By this time I had posted several hundred images on Facebook and shown many other images to friends.  The elephants were the last pictures to be added.  Different people responded to different photographs, and there were several dozen that got mentioned specifically when the albums were viewed. But the picture of the elephant herd under the tree was one that almost all people responded to, and when gender was taken into account, it was no contest.  Women would look at all of  the three hundred photos I had edited from the trip, turn to me and say, “I love the elephants under the tree”.  I had no idea that so many people were fascinated by elephants.

As I mentioned in my last post, The Stories Behind the Pictures, I had enormous difficulty editing fifteen thousand photos into a dozen images that would work as a series.  The Matriarch, in her own way, solved the problem for me.  Four friends, all of them women, put me on notice that they wanted prints.  Had been saying so for several months in fact.  So I paid a visit to Hieu at The Lab with my file tucked into my pocket and said, “Print it as big as it will go, ” which turned out to be 30 x 40.  I am of the school of thought that says a picture really isn’t a photograph until its been printed and you can hold it in your hand and hang it on a wall. Its concrete then, a real, tangible thing.  You’ve created something.  The Matriarch, well, at 30 x 40, she kicked my ass.  The Matriarch spurred me to go back to my Africa edits and ask the question, which eleven other images would work in black and white and work as body.

So, in true safari tradition, I raise my glass and offer a toast, “To the Matriarch. Long may she reign!”

“Elephants live in a structured social order. The social lives of male and female elephants are very different. The females spend their entire lives in tightly knit family groups made up of mothers, daughters, sisters, and aunts. These groups are led by the eldest female, or matriarch. Adult males, on the other hand, live mostly solitary lives.

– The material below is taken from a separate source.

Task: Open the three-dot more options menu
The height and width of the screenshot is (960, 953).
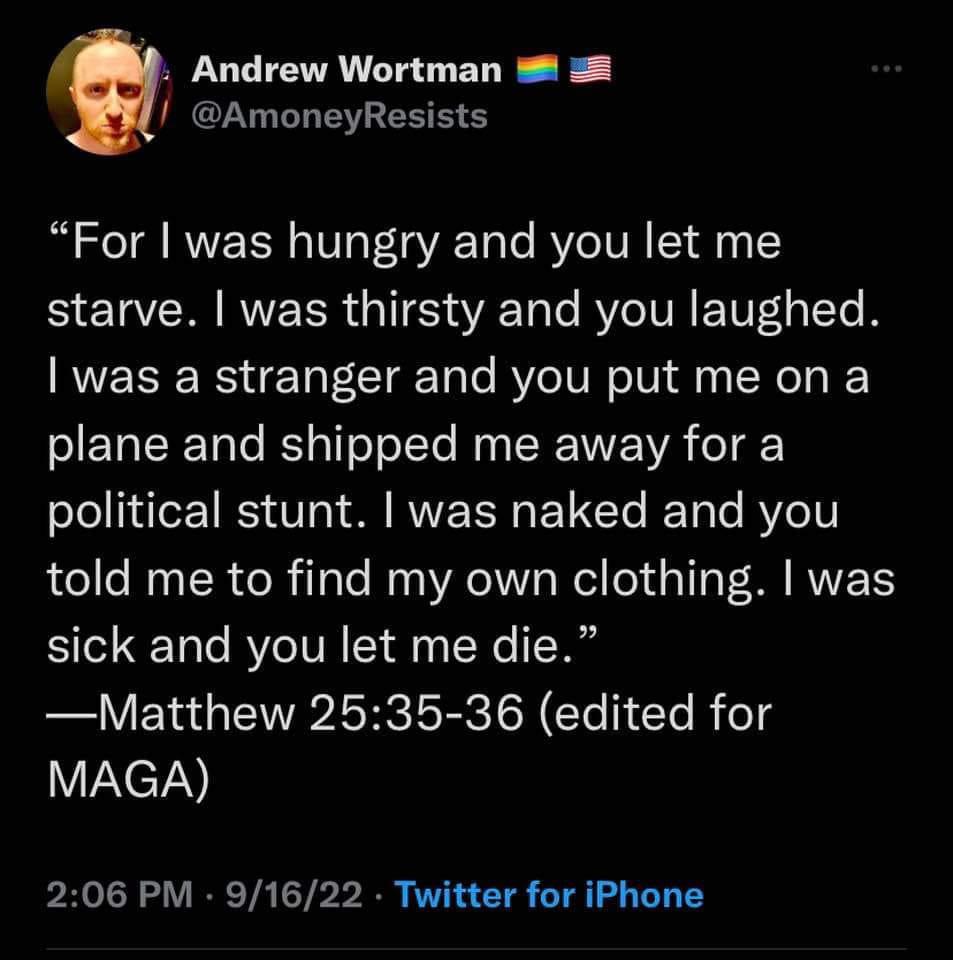Action: tap(887, 69)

The social circle of the female elephant does not end with the small family unit. In addition to encountering the local males that live on the fringes of one or more groups, the female’s life also involves interaction with other families, clans, and subpopulations. Most immediate family groups range from five to fifteen adults, as well as a number of immature males and females. When a group gets too big, a few of the elder daughters will break off and form their own small group. They remain very aware of which local herds are relatives and which are not.”